Reproduce the listing below line for line. Begin at its first line and stop after the line that contains "tap(299, 395)".

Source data
<<<<

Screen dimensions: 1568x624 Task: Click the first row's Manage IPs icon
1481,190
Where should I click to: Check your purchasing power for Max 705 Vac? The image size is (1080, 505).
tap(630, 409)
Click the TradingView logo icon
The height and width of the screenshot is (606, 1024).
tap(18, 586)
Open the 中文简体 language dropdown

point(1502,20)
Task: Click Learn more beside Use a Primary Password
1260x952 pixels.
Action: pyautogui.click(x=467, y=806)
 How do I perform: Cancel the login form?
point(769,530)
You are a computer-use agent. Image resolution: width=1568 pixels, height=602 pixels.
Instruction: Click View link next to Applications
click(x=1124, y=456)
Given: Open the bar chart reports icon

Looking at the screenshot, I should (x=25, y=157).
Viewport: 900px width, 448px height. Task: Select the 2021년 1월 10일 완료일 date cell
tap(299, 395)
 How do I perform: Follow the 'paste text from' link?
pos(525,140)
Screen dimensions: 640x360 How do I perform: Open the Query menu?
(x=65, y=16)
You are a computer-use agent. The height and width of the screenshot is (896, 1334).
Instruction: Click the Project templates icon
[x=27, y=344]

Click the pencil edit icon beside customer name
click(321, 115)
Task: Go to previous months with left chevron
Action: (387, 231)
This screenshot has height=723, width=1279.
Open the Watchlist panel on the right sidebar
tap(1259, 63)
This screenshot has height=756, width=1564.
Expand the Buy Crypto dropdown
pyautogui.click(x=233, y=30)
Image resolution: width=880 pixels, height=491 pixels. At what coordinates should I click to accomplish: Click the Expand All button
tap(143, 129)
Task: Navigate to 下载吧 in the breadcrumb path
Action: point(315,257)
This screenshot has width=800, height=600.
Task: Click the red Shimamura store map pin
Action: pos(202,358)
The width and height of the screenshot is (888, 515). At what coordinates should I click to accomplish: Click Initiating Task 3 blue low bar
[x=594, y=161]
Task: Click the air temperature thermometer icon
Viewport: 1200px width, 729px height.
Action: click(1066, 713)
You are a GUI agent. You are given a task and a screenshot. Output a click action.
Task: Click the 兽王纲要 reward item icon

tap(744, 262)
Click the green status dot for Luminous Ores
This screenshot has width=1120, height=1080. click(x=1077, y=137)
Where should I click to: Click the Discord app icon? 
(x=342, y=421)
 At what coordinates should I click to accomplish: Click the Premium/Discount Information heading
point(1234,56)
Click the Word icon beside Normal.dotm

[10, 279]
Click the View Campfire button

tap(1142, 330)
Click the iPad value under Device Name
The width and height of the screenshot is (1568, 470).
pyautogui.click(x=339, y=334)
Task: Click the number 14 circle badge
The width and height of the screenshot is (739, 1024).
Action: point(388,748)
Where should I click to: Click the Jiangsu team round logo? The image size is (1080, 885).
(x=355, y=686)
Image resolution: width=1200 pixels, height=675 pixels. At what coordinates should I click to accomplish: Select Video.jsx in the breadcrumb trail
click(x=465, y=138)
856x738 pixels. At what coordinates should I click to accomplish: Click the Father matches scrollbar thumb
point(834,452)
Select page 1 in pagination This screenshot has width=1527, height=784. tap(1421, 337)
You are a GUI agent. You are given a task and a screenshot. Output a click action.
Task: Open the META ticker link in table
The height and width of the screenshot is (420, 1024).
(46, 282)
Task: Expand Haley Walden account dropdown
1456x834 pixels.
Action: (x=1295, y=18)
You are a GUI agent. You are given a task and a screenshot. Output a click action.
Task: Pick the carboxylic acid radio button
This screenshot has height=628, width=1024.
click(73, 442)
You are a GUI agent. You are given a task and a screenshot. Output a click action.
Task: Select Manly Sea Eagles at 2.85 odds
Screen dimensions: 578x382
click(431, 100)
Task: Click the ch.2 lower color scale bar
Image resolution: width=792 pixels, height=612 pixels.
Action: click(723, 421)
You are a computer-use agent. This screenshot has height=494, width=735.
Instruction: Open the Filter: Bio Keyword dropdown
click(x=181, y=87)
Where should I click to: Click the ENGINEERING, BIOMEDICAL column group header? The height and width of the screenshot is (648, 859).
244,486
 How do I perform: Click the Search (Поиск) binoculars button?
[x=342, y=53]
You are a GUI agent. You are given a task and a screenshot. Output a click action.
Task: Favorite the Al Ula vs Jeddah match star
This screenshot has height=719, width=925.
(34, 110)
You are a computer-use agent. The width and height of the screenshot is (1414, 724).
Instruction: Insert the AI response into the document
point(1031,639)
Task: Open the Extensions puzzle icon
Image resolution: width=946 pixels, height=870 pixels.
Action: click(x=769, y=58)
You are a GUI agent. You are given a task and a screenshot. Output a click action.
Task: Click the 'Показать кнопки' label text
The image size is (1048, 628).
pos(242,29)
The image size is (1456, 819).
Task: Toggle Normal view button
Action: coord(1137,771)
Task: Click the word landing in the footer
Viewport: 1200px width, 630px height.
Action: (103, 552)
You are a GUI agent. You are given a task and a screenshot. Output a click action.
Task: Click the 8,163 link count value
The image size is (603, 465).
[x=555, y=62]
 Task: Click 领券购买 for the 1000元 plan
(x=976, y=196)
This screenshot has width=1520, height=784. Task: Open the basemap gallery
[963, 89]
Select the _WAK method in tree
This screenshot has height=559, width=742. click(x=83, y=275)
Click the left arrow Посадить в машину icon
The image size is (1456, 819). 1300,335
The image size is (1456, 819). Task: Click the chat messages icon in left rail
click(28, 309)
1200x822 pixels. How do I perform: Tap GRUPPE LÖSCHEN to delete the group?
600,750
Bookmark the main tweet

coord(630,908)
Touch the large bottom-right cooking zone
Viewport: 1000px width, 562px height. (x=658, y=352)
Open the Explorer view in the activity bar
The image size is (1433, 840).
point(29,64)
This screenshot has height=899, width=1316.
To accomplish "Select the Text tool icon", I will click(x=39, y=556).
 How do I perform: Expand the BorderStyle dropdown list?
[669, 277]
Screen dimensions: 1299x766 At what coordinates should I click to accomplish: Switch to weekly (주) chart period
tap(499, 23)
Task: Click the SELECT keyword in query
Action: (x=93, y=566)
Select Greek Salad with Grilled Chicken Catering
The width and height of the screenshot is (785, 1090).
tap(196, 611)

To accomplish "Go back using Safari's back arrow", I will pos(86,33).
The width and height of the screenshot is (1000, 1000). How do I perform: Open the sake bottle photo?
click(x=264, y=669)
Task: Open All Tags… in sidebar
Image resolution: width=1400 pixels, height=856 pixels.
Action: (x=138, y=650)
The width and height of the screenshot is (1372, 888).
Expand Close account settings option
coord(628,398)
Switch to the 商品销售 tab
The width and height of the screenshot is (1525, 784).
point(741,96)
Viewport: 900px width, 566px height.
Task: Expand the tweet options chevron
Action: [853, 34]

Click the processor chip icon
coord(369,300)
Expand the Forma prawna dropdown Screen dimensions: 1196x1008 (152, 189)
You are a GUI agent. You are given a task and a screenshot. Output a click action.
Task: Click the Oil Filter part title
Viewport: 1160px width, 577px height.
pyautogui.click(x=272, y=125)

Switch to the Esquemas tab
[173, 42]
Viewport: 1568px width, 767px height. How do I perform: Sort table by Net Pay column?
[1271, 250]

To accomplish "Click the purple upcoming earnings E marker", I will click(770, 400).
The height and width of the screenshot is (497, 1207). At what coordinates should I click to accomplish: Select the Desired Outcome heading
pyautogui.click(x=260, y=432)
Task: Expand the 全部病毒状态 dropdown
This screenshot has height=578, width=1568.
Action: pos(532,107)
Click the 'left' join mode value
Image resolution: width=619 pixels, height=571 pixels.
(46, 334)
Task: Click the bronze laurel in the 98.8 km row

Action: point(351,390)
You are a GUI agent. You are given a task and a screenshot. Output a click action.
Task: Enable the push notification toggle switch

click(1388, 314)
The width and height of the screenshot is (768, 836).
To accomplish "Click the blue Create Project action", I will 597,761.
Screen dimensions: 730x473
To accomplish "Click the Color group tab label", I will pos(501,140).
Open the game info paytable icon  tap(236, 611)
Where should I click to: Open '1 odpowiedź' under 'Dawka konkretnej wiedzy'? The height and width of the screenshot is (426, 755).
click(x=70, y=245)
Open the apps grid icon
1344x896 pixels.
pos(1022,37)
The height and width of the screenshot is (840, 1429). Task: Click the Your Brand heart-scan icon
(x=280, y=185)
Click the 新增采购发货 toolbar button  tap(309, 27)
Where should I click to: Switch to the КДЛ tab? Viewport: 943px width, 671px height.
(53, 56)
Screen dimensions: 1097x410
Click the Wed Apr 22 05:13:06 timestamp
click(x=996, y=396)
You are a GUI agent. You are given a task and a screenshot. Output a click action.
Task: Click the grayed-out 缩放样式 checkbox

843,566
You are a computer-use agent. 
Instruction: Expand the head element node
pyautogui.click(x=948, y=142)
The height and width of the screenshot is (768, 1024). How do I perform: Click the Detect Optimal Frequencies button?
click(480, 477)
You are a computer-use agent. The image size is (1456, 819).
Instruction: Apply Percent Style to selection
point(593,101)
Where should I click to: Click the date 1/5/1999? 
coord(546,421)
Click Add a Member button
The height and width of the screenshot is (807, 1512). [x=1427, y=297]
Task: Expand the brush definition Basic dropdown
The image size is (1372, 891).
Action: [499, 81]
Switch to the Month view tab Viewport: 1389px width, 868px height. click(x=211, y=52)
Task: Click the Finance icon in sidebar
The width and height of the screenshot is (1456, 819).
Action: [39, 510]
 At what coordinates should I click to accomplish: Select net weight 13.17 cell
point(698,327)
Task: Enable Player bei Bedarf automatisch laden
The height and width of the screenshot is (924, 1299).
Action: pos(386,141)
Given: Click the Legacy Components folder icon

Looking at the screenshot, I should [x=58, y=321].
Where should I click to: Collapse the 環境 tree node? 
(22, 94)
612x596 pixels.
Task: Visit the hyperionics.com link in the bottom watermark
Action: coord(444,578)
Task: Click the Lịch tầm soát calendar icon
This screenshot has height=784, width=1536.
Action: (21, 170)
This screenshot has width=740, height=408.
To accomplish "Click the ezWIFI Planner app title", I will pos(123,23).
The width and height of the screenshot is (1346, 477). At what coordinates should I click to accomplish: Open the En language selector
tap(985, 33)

>>>>

WRITTEN SOLUTION
Screen dimensions: 1568x624 Task: Click the first row's Manage IPs icon
1481,190
Where should I click to: Check your purchasing power for Max 705 Vac? The image size is (1080, 505).
tap(630, 409)
Click the TradingView logo icon
The height and width of the screenshot is (606, 1024).
tap(18, 586)
Open the 中文简体 language dropdown

point(1502,20)
Task: Click Learn more beside Use a Primary Password
1260x952 pixels.
Action: pyautogui.click(x=467, y=806)
 How do I perform: Cancel the login form?
point(769,530)
You are a computer-use agent. Image resolution: width=1568 pixels, height=602 pixels.
Instruction: Click View link next to Applications
click(x=1124, y=456)
Given: Open the bar chart reports icon

Looking at the screenshot, I should (x=25, y=157).
Viewport: 900px width, 448px height. Task: Select the 2021년 1월 10일 완료일 date cell
tap(299, 395)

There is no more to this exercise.